1,3 i miliardi di tonnellate di cibo sprecato ogni anno, 800 milioni di persone malnutrite – erano 1 miliardo nel 1990 – che si potrebbero nutrire con questa stessa quantità di scarti e 1,2 le tonnellate di alimenti che si stima domanderemo da qui al 2023.

Queste le spaventose cifre rese note nelle previsioni agricole per il periodo 2014- 2023 dall’Organizzazione delle Nazioni Unite per l’alimentazione e l’agricoltura (Fao), per quantificare la portata di una piaga profonda qual è l’insicurezza alimentare.

Sempre un documento FAO analizza come le più diffuse tecniche di allevamento e lo spreco di cibo incidano anche sull’ambiente circostante e sulle risorse naturali, innescando un ciclo di causa- effetto cui spesso rimaniamo indifferenti. Produzioni diffuse e intensive, oltre che aumentare l’impiego di acque sotterranee o superficiali e la deforestazione, favoriscono le dinamiche del cambio climatico e di conseguenza amplificano la perdita di biodiversità ed il deterioramento dell’ambiente.
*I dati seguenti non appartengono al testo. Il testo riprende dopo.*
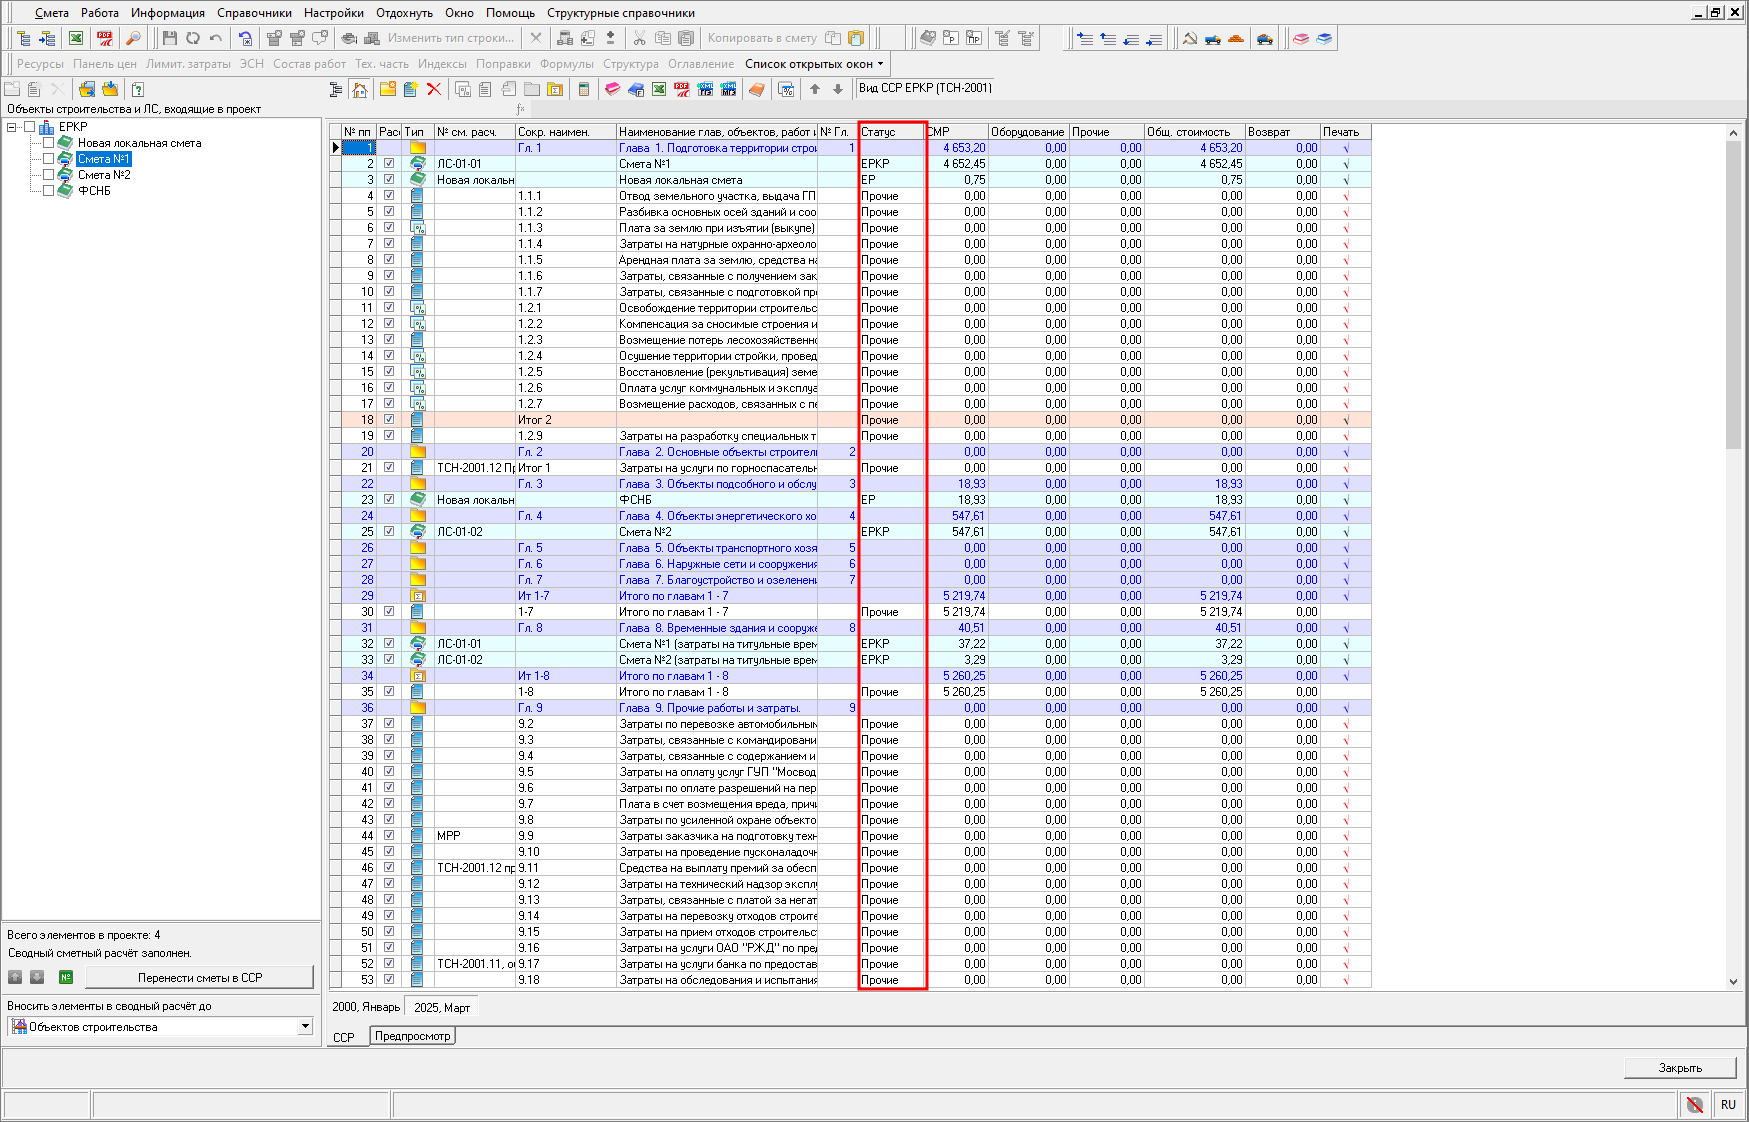This screenshot has height=1122, width=1749.
Task: Click the PDF export icon in top toolbar
Action: [105, 38]
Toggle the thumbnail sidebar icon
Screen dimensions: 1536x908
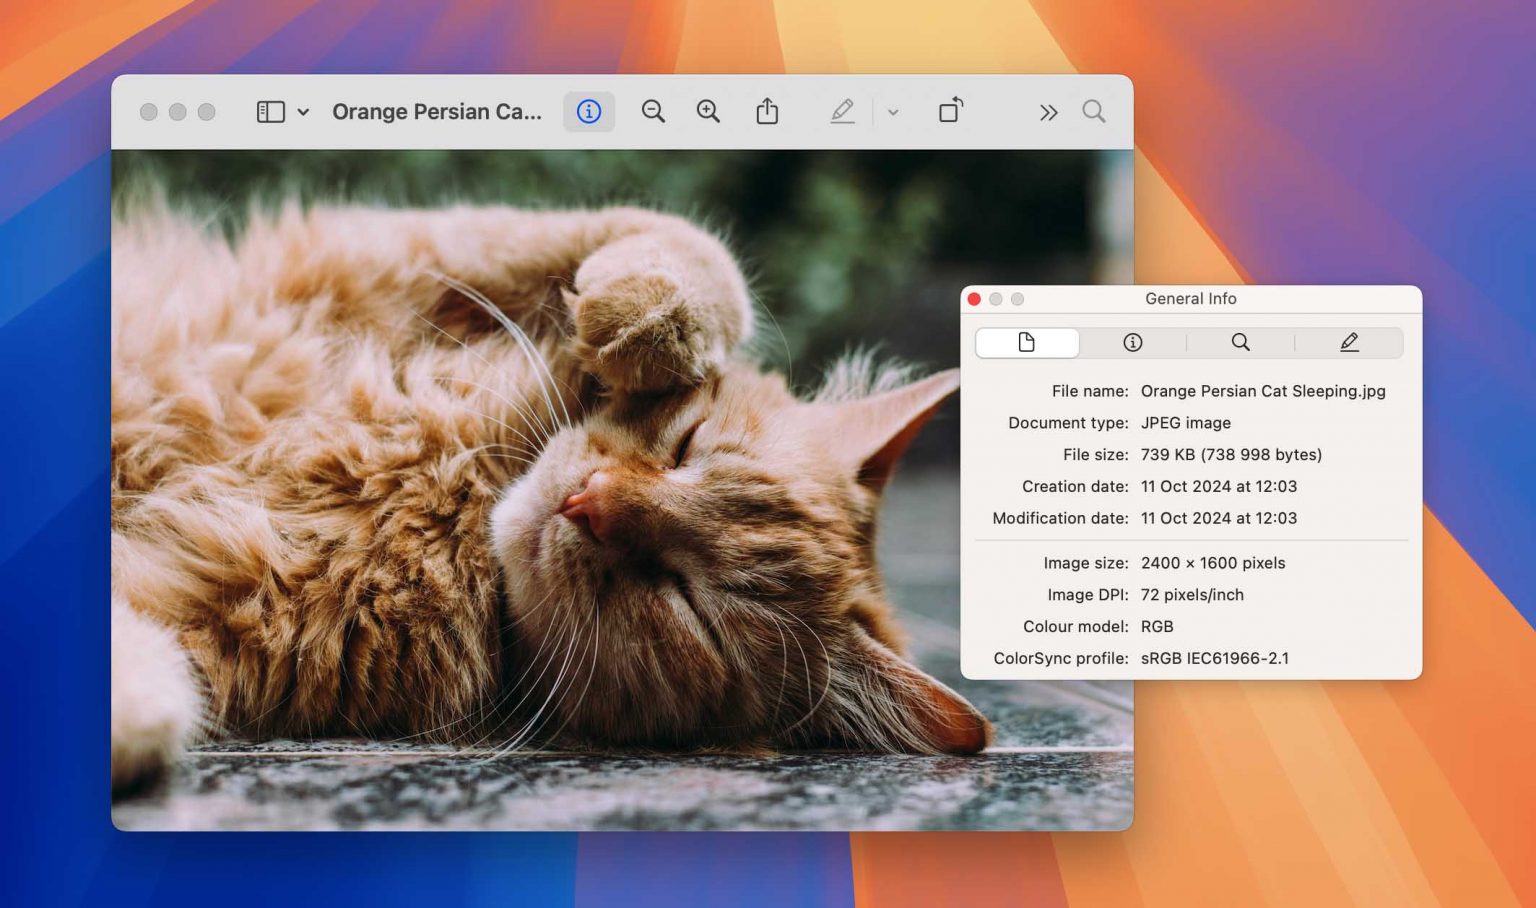270,111
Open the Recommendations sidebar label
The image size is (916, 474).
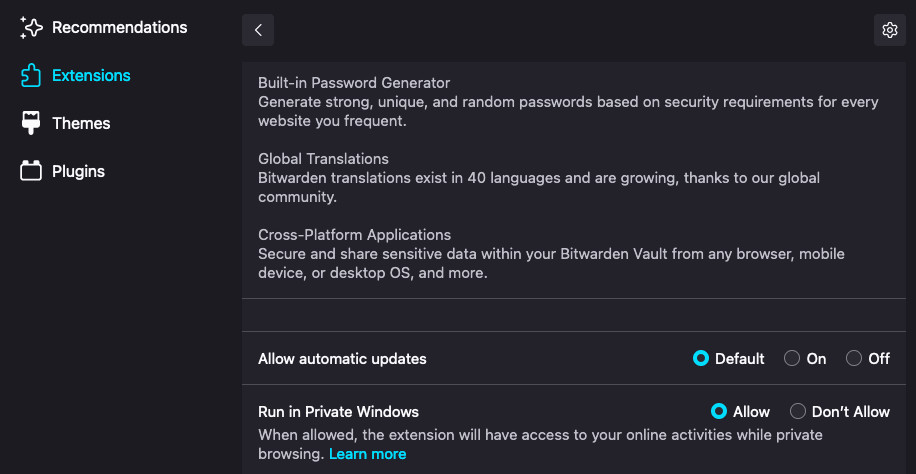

Sebbene eradicare la fame a livello globale, insieme a migliorare la nutrizione e promuovere innovative tecniche agricole, rappresenti uno dei passi fissati dalle potenze mondiali per raggiungere l’obiettivo di uno sviluppo sostenibile entro il 2030, poche azioni sono state realmente intraprese sul piano politico. Uno studio pubblicato da Chatham House, oltre ad evidenziare con chiarezza lo stretto legame tra settore alimentare – in particolare l’allevamento di bestiame e la produzione di latticini – e l’impatto del riscaldamento globale, sottolinea il vuoto politico e di confronto in cui questo fenomeno aleggia.

I governi nazionali sarebbero consapevoli che una più efficace riduzione delle emissioni di Co2 si otterrebbe solamente incidendo sulla domanda di generi alimentari, promuovendo il cambiamento nelle abitudini nutrizionali globali o almeno un più moderato e consapevole consumo, ma ancora una volta la strategia e il timing politico prevalgono.
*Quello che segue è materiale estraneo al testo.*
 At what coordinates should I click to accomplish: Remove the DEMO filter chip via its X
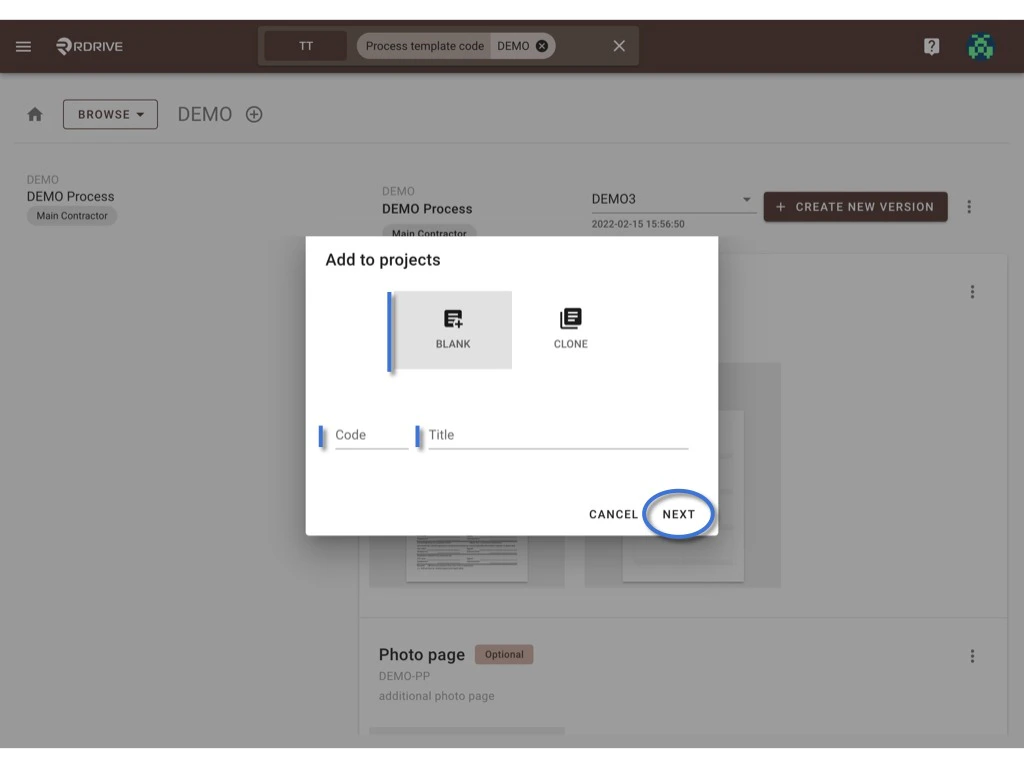tap(540, 45)
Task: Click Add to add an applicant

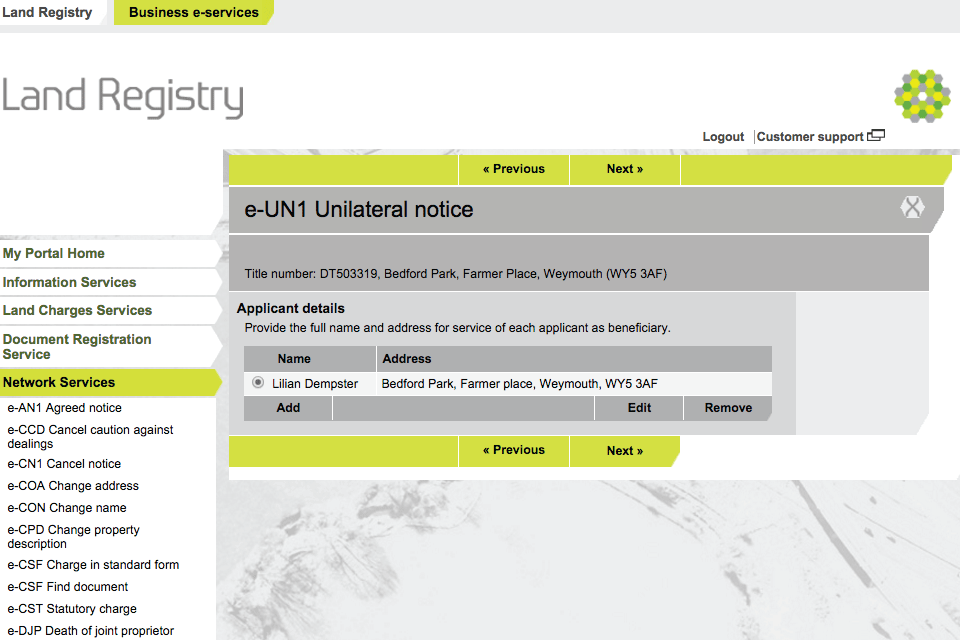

L’intrusione governativa nelle abitudini alimentari dei consumatori attraverso campagne di sensibilizzazione o azioni di mitigazione nazionali, transnazionali o globali, verrebbe vista di cattivo occhio, generando inimicizie non solo nel settore privato, ma anche in quello pubblico, alienando elettorato e sostenitori.
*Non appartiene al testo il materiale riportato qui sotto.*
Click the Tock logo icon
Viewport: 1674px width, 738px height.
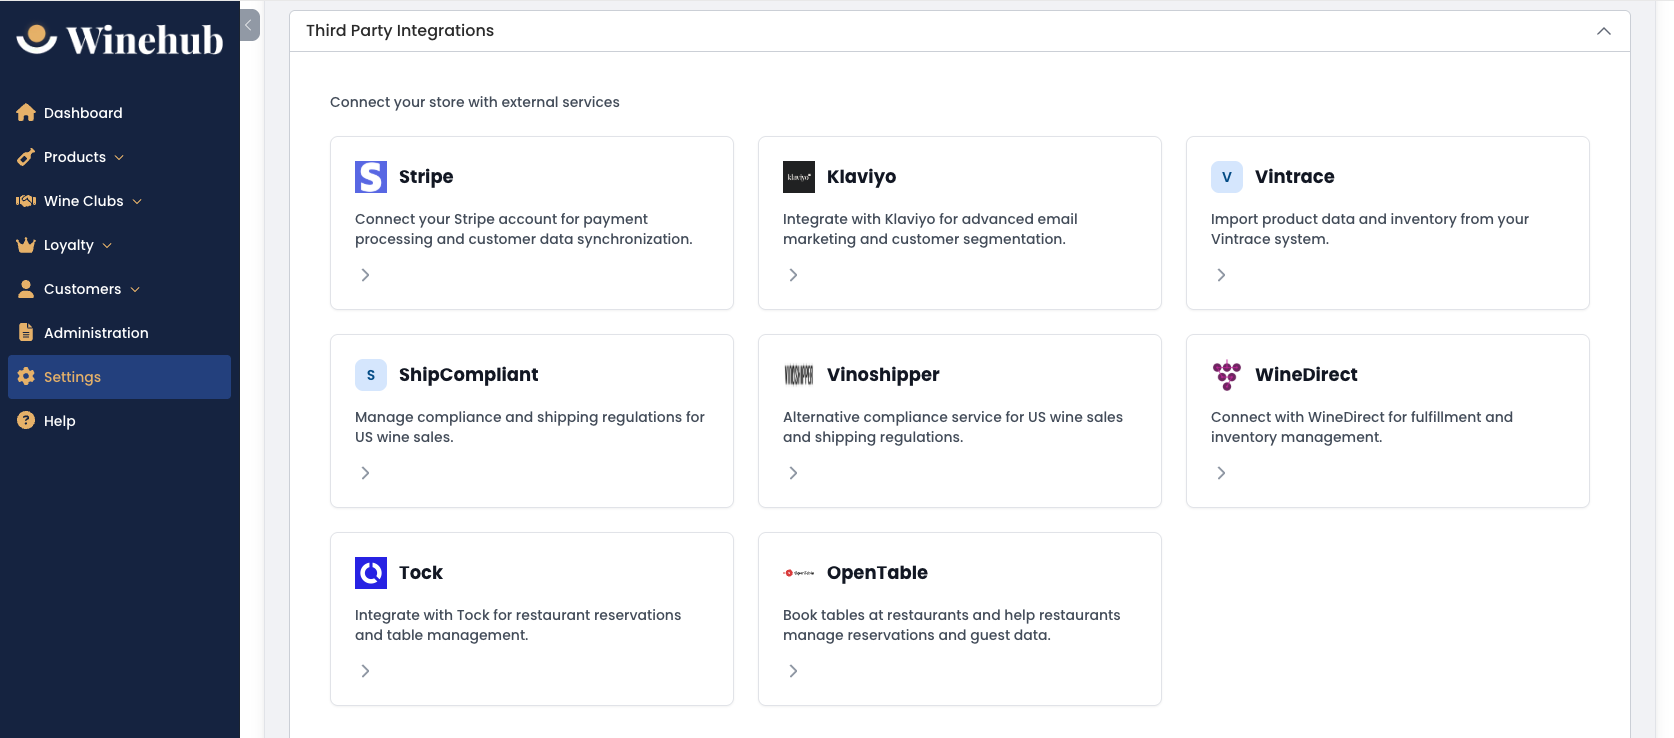pyautogui.click(x=371, y=573)
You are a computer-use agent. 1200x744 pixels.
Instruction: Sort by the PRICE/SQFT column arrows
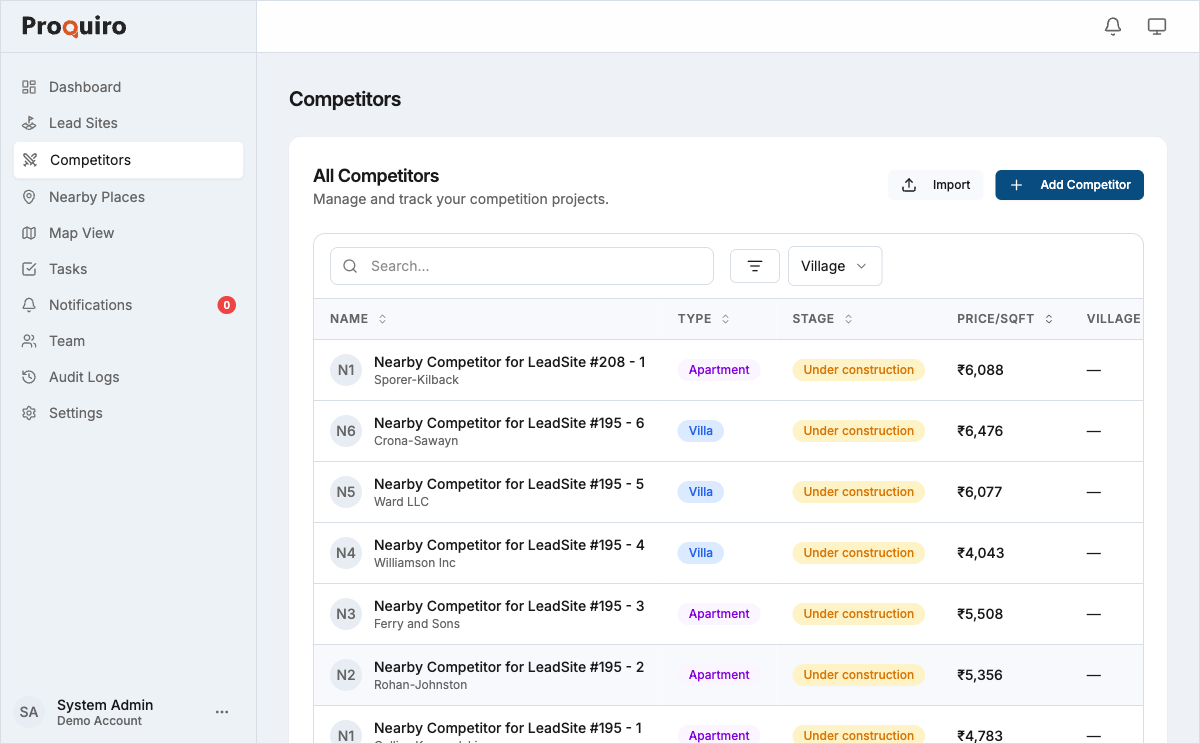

La conseguenza? Una spirale negativa in cui all’immobilità statale seguono un gap di conoscenza ed un ritardo nell’adottare uno stile di vita più moderato, in cui il consumo di alimenti e la loro produzione viene bilanciato da educazione, informazione, progresso tecnologico e ricerca scientifica.

Questo va a sommarsi poi agli scetticismi riguardo l’occorrenza del riscaldamento globale e alla natura umana, che ci porta a scegliere di cosa nutrirci in base a considerazioni estetiche più che etiche. Solo dopo aver soddisfatto preferenze e gusto, pensiamo a prezzo e salute, trascurando ogni considerazione di lungo periodo, come la sicurezza ed il benessere delle generazioni presenti e future.

Il G20 di Istanbul si è celebrato in vista di una crescita esponenziale della popolazione mondiale, che secondo quanto prospettato, dovrebbe toccare i 9 miliardi di persone nel 2050. Prendiamo allora le cifre iniziali, moltiplichiamole tra loro, sommiamole alle catastrofi naturali e politiche in cui siamo quotidianamente, spiacevolmente immersi. Ogni risultato urlerà che i tempi sono maturi, che anzi siamo ormai in un incontenibile ritardo.

Già altre volte ci siamo riscoperti esseri resilienti, capaci di adattarci al mutamento, ma sempre nella misura in cui ci è stato garantito un diritto ad essere informati e ad essere guidati da politiche responsabili e trasparenti. È ora che le potenze mondiali svolgano la funzione di governo che compete loro, che agiscano per l’interesse comune ed il bene sociale, diversamente il cambiamento non ci verrà suggerito dall’alto ma direttamente imposto dalle contingenza.